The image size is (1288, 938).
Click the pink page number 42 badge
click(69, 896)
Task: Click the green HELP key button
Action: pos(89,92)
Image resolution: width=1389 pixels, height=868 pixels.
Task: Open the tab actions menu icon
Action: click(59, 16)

What is required: Copy the data exactly. Leave nothing out.

Task solution:
The image size is (1288, 938).
Click the pink page number 42 badge
click(69, 896)
Task: Click the green HELP key button
Action: pos(89,92)
Image resolution: width=1389 pixels, height=868 pixels.
Task: Open the tab actions menu icon
Action: click(59, 16)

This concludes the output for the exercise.